EP by Parker McCollum
- Released: October 16, 2020
- Genre: Country;
- Length: 21:28
- Label: MCA Nashville;
- Producer: Jon Randall

Parker McCollum chronology
| Probably Wrong (2017) | Hollywood Gold (2020) | Gold Chain Cowboy (2021) |

= Hollywood Gold =

Hollywood Gold is the fourth EP by American country music artist Parker McCollum. It was released on October 16, 2020, by MCA Nashville. It was produced by Jon Randall and was McCollum's first major-label release.

The EP marked a rise in McCollum's success with his first number one single, "Pretty Heart," (Note: "Pretty Heart" was released as a single before the EP released, but was released as a single to his next album, Gold Chain Cowboy.) topping Billboards Country Airplay. Alongside the song's individual success, Hollywood Gold charted on the Billboard 200 at 99 and on the Top Country Albums at 10.

==History==
The title Hollywood Gold is a reference to a racehorse once owned by McCollum's grandfather, which McCollum learned more about while listening to a story from his grandmother.

In addition to previously released "Pretty Heart" and "Young Man's Blues," the EP also includes "Like a Cowboy," a track co-written by Chris Stapleton and Al Anderson in the early 2000s. Other tracks include "Hallie Ray Light," "Hold Me Back," and "Love You Like That," the latter co-written with Billy Montana and Jon Randall.

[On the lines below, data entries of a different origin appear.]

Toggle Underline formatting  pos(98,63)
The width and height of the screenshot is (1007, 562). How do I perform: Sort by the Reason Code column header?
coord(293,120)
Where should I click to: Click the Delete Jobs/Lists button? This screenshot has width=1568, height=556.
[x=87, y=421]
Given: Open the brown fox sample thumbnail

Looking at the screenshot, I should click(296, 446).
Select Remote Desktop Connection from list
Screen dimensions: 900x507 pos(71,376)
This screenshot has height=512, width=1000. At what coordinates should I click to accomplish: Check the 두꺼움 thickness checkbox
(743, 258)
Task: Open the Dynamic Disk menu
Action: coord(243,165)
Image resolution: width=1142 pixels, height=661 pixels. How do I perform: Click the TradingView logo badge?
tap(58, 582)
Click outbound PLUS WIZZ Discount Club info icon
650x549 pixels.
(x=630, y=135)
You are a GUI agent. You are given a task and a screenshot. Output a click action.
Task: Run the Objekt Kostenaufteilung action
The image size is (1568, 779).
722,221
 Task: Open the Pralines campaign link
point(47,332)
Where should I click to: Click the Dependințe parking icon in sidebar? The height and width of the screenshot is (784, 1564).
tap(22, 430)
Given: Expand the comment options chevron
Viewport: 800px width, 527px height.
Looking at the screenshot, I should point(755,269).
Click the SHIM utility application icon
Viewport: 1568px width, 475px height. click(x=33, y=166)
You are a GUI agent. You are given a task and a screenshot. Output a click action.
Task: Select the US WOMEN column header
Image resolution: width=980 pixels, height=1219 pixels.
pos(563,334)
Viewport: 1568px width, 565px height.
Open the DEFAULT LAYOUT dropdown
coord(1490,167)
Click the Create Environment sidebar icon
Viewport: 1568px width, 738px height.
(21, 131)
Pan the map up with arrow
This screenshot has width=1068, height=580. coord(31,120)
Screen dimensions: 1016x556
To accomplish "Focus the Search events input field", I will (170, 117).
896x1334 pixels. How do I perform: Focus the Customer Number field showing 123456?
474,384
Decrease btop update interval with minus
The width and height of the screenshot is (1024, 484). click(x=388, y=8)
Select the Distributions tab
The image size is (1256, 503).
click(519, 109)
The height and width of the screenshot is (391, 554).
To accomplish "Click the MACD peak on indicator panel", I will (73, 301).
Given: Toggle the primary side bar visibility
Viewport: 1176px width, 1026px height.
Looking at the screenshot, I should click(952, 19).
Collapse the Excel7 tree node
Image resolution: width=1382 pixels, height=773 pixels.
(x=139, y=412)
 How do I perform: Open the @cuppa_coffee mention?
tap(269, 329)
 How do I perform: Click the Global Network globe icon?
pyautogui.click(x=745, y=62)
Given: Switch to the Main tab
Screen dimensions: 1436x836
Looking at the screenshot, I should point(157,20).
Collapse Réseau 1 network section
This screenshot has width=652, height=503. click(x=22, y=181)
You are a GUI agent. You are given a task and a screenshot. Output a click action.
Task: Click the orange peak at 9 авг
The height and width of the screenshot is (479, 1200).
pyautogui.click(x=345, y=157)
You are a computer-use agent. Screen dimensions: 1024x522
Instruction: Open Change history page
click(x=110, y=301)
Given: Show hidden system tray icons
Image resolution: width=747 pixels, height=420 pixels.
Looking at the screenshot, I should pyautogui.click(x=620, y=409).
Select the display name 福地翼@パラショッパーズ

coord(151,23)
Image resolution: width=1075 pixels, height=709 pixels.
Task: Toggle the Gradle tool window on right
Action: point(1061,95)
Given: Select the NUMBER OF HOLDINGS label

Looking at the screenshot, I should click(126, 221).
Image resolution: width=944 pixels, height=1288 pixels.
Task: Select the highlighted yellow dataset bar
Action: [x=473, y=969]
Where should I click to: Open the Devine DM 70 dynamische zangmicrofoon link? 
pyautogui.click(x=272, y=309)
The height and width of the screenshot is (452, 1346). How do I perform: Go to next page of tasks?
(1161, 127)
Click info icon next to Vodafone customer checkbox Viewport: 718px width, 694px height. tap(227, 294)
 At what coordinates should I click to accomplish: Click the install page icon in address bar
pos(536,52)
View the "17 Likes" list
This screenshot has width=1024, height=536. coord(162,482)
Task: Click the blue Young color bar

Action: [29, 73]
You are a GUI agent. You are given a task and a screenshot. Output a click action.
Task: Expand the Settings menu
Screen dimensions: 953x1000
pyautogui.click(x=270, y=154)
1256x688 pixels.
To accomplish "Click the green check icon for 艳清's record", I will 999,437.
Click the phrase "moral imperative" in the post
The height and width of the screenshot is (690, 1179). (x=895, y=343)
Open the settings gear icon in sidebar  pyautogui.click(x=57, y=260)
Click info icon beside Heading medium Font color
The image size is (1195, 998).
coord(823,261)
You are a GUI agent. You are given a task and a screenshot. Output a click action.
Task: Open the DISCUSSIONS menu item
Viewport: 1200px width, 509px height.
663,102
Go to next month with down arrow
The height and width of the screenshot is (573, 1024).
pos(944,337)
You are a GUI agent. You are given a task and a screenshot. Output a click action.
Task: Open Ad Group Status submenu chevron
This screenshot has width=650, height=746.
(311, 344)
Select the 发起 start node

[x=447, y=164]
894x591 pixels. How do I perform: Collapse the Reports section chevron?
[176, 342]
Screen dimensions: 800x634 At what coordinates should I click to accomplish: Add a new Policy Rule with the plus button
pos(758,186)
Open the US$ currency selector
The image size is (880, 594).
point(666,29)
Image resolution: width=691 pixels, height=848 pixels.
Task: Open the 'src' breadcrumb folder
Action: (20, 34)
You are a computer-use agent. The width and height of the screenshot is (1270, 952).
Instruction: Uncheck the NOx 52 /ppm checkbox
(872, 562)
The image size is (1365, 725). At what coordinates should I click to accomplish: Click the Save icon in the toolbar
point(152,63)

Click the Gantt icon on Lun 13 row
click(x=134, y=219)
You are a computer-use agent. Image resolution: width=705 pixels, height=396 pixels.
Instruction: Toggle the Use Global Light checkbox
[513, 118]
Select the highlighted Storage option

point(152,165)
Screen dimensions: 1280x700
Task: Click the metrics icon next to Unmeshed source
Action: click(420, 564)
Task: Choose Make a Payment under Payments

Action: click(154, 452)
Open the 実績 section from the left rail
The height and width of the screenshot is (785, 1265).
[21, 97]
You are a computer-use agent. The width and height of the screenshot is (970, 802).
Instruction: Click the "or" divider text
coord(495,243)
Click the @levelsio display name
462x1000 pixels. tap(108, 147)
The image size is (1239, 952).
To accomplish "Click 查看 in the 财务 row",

McCollum called the project his best songwriting to date and expressed excitement for fans to hear it.

==Critical reception==

Hollywood Gold received positive reviews from critics, who praised its balance between commercial polish and McCollum's red dirt roots. Stephen Thomas Erlewine wrote that the EP's title evokes glamour and mainstream ambition, while the music itself avoids the trappings of a major-label "sell-out" and instead presents a "glossy, full realization" of McCollum's Texas country sound.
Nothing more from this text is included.